TASK DIRECTIONS = Pictures are to be left out, and every entry repeated exactly.

──────── INPUT RECORDS ────────

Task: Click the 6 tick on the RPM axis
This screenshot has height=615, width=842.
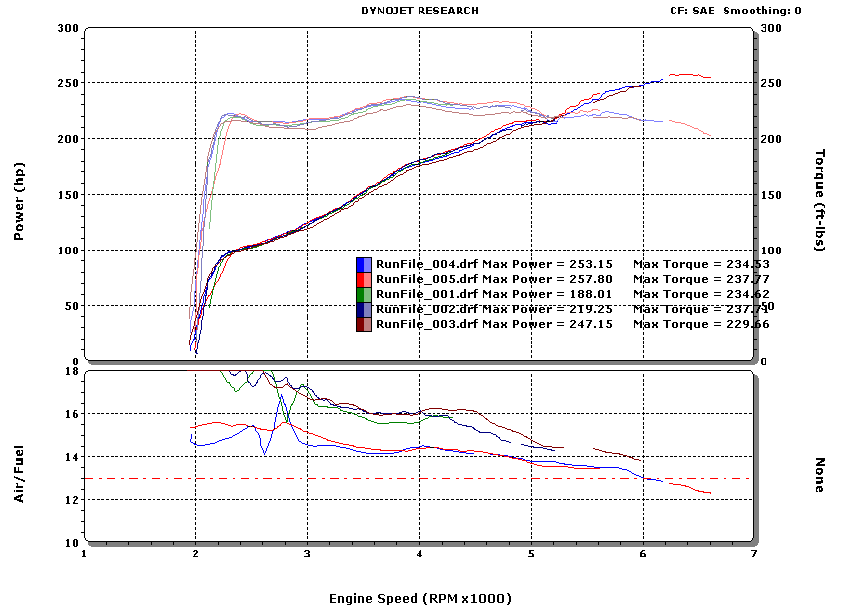Action: click(643, 554)
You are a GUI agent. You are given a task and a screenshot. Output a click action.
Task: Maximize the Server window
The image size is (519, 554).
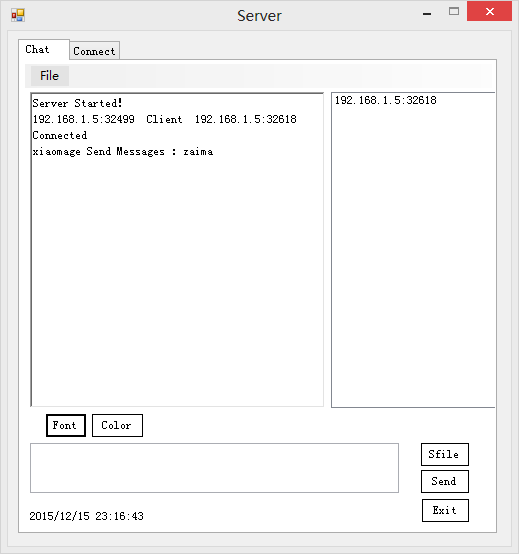pyautogui.click(x=454, y=12)
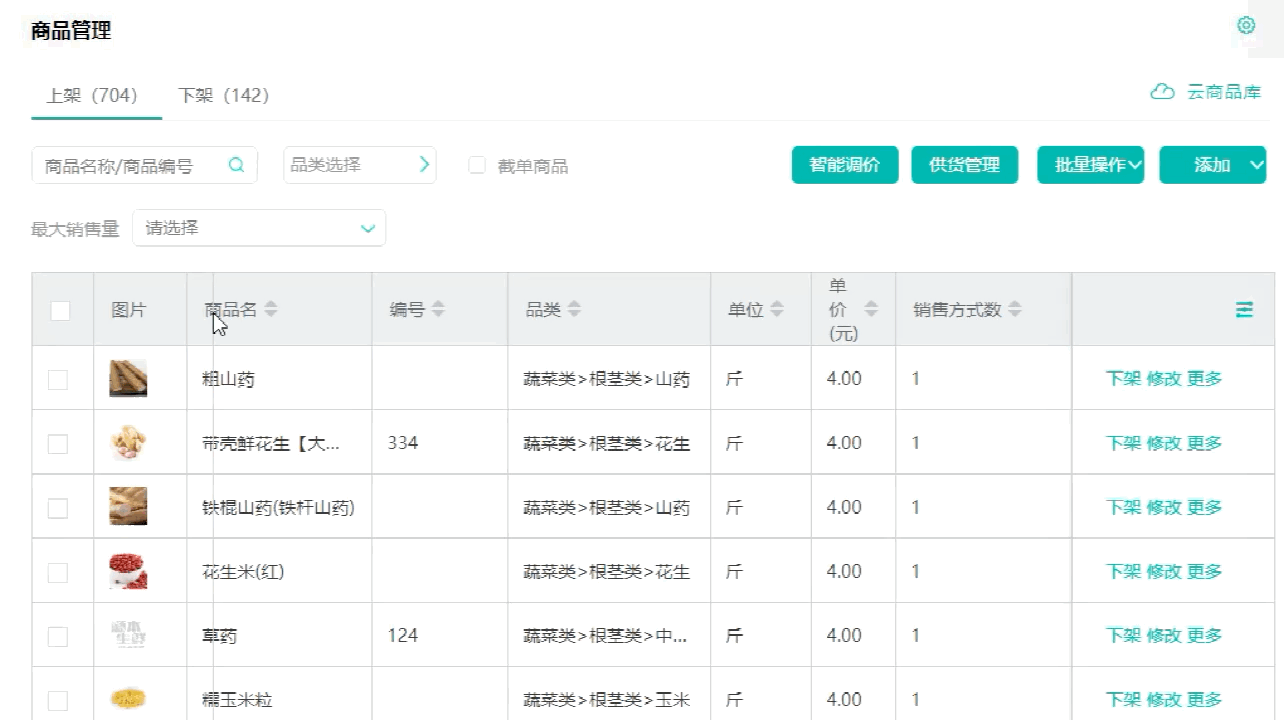This screenshot has width=1284, height=720.
Task: Select all rows with the header checkbox
Action: 61,310
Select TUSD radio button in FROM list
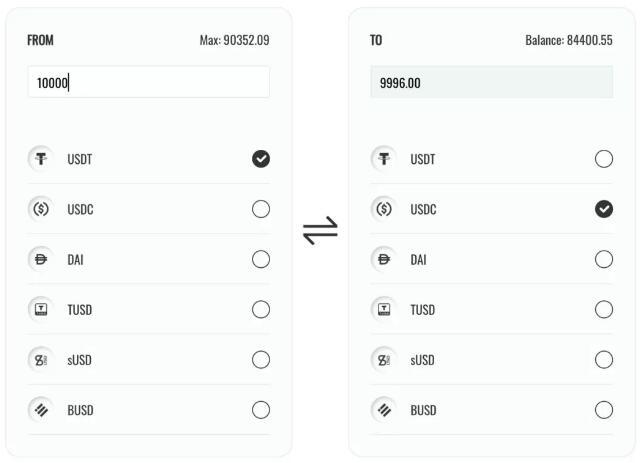 261,309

────────

ANSWER TO THE PROBLEM =
Task: Click the 6 tick on the RPM axis
This screenshot has height=615, width=842.
Action: click(643, 554)
You are a GUI agent. You are given a task and a screenshot. Output a click action.
Task: Maximize the Server window
The image size is (519, 554).
pyautogui.click(x=454, y=12)
This screenshot has width=1284, height=720.
Task: Select all rows with the header checkbox
Action: 61,310
Select TUSD radio button in FROM list
 261,309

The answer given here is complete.